Was ist das Problem mit so einem Mini-Deckel? Niemand hat mit so einem Vorgehen Erfahrung, niemand weiß, wie hoch der Preisdeckel angesetzt werden soll. Denn verhindert werden muss auf alle Fälle, dass LNG-Tanker von Europa abdrehen und höhere Anbieter in Asien ansteuern.

Was tut sich beim „iberischen Modell“, für das Kanzler Nehammer beim EU-Gipfel kämpfte? Spanien und Portugal haben den Gaspreis für die Stromerzeugung gedeckelt. Die Staaten tragen die milliardenschwere Differenz zum Marktpreis. Der über Gas erzeugte Strom wurde für die Konsumenten so zwar billiger, doch gleichzeitig stieg der Verbrauch. Außerdem floss viel des von spanischen Steuerzahlern subventionierten, billigeren Stroms nach Frankreich ab. Wofür sich Nehammer einsetzt, ist eine europaweite Deckelung des Gaspreises, der für die Gewinnung von Strom benötigt wird. Die EU-Kommission wurde nun beauftragt, solch ein Vorgehen zu prüfen.
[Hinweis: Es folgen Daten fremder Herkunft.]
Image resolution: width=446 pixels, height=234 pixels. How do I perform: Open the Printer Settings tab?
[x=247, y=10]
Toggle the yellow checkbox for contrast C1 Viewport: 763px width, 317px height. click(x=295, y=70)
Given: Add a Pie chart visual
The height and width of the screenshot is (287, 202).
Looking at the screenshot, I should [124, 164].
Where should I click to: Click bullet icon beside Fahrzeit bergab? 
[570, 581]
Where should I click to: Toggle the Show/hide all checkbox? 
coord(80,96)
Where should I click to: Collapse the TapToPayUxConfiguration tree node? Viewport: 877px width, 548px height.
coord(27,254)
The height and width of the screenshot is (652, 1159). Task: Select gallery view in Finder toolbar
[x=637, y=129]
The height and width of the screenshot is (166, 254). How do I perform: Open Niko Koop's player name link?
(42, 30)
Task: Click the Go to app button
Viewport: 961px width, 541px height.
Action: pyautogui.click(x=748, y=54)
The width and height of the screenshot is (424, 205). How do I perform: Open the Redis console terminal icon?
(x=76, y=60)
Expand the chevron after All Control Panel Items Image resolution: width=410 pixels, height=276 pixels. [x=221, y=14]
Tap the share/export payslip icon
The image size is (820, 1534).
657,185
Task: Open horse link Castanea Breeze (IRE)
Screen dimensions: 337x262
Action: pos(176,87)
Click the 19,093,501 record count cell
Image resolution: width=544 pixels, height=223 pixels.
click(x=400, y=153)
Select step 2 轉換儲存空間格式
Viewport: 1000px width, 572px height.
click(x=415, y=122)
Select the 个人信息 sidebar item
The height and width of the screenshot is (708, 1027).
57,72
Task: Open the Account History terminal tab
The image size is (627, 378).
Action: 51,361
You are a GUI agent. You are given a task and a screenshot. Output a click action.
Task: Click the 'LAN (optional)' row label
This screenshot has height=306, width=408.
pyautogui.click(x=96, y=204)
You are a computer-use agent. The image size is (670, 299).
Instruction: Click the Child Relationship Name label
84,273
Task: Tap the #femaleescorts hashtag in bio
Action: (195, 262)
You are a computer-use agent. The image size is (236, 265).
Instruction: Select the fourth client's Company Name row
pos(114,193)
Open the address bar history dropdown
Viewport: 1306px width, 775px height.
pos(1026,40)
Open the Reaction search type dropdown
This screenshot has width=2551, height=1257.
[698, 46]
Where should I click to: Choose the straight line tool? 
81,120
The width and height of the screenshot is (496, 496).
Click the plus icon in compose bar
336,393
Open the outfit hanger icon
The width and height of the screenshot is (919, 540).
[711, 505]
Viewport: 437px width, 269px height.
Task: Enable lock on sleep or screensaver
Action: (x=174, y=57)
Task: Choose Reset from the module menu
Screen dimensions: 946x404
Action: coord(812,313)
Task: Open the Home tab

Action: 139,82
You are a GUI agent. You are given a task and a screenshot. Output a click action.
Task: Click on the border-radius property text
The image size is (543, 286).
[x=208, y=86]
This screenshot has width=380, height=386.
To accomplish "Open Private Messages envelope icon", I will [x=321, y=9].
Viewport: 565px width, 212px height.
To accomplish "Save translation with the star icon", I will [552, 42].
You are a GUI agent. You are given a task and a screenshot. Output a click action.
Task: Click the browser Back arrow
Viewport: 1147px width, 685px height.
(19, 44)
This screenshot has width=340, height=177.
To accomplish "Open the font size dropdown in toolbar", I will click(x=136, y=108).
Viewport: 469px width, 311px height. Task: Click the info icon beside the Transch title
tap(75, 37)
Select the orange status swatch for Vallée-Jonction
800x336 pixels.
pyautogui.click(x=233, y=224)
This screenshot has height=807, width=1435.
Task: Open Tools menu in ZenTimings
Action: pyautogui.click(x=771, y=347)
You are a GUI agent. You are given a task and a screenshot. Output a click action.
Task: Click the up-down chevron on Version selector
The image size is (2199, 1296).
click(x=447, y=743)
Dagegen gibt es Widerstand – warum? Gegen das „iberische Modell“ legen sich Deutschland, die Niederlande, Dänemark und Schweden quer. Zum Teil ist die Frage: Wer soll dafür aufkommen? Neue, gemeinsame Schulden in der EU werden abgelehnt. Zum Teil wird es als ein zu massiver Eingriff in den Energiemarkt erachtet.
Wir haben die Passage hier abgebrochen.